Top of Study material
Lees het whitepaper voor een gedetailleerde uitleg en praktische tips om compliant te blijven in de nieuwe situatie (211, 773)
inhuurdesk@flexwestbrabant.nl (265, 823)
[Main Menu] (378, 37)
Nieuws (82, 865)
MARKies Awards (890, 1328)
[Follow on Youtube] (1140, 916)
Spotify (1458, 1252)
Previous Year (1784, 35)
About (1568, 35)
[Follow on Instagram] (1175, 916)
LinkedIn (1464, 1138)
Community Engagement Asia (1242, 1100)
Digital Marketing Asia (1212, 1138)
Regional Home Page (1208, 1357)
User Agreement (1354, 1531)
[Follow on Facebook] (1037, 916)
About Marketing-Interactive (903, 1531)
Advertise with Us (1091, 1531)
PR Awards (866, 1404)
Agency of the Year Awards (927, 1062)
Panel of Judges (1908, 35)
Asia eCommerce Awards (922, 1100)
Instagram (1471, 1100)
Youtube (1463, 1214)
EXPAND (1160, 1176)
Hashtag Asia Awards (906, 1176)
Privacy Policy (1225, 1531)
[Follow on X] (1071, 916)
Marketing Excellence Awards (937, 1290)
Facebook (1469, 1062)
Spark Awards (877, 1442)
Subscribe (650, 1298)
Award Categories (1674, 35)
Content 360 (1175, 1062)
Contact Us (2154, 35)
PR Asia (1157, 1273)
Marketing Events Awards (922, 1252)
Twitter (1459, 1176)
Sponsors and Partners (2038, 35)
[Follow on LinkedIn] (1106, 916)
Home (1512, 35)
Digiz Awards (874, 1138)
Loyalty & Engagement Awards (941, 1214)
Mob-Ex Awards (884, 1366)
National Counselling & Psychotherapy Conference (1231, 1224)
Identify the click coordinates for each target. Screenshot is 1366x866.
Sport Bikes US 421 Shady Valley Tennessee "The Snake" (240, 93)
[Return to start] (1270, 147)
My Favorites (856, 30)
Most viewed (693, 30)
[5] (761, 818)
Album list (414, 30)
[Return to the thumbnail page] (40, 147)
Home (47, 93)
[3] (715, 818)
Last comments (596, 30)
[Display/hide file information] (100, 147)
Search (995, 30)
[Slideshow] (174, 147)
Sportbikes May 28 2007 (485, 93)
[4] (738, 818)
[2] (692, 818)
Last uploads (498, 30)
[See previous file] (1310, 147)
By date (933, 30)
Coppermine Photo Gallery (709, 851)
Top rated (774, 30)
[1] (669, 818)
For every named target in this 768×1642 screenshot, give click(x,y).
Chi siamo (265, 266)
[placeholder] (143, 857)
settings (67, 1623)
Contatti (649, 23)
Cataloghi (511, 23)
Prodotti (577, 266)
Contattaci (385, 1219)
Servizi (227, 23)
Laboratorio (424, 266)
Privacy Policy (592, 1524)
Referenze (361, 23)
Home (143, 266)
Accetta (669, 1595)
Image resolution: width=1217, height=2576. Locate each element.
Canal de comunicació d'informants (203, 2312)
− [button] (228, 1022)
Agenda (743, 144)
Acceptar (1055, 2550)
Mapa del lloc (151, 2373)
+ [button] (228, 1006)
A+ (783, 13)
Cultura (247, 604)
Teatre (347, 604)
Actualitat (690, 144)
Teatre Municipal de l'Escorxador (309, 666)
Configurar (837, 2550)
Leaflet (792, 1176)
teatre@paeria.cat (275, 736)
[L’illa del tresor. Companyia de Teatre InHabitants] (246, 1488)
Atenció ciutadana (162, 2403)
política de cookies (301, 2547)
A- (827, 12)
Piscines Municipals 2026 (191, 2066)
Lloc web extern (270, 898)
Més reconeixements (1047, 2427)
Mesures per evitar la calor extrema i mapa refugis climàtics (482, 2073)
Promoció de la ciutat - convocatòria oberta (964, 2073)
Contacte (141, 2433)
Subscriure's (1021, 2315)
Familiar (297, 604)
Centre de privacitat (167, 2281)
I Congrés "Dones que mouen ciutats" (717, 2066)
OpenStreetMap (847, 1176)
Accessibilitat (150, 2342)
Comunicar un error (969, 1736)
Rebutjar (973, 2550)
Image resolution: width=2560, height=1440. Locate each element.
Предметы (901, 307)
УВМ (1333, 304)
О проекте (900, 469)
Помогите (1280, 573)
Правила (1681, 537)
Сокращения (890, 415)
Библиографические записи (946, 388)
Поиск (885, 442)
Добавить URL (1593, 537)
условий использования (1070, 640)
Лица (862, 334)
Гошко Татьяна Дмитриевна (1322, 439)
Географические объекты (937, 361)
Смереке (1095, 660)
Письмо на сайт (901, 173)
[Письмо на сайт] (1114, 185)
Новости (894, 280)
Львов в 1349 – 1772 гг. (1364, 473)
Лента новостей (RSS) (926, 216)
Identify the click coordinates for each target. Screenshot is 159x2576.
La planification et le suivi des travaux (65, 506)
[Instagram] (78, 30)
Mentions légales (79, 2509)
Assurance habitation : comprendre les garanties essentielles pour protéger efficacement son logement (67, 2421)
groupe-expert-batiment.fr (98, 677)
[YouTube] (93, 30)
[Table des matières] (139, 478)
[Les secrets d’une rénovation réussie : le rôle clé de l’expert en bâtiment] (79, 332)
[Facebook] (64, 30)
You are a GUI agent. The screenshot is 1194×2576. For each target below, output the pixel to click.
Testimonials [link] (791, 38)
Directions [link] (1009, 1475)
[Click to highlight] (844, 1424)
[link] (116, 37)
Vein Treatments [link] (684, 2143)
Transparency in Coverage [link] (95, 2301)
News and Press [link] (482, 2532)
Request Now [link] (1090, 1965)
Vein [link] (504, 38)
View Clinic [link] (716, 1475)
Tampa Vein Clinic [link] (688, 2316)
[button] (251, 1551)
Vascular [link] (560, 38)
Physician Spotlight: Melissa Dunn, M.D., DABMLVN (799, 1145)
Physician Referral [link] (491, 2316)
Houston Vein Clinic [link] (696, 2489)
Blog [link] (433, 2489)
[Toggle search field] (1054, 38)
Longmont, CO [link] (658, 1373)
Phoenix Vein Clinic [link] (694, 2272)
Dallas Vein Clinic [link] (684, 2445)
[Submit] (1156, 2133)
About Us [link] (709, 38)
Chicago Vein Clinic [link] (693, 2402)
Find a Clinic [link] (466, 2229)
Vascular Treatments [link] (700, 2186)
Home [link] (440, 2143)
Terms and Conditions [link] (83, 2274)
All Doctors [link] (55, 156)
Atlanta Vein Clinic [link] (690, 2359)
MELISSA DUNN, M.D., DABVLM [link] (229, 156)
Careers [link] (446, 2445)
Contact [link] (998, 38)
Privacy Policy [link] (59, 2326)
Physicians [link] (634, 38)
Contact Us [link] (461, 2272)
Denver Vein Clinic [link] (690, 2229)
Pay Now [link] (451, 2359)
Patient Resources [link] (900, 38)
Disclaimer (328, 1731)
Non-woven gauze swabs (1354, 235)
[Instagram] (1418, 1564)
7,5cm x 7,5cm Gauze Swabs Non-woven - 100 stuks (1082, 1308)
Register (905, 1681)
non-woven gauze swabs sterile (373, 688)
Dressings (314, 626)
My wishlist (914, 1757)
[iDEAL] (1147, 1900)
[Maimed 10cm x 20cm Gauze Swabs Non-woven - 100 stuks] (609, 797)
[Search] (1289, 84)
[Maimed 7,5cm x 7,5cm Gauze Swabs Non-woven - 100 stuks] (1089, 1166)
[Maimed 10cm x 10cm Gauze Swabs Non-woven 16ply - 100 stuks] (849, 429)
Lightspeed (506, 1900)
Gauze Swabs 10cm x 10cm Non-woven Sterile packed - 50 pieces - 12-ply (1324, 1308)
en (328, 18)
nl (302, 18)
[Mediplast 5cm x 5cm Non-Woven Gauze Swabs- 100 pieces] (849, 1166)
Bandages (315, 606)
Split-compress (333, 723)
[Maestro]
Bottom of Study material
▶ Work item:
Output exactly the lines above, from the one holding "nl (302, 18)" through the end of the data, including the first and last.

▶ Response to the exercise:
nl (302, 18)
[Mediplast 5cm x 5cm Non-Woven Gauze Swabs- 100 pieces] (849, 1166)
Bandages (315, 606)
Split-compress (333, 723)
[Maestro]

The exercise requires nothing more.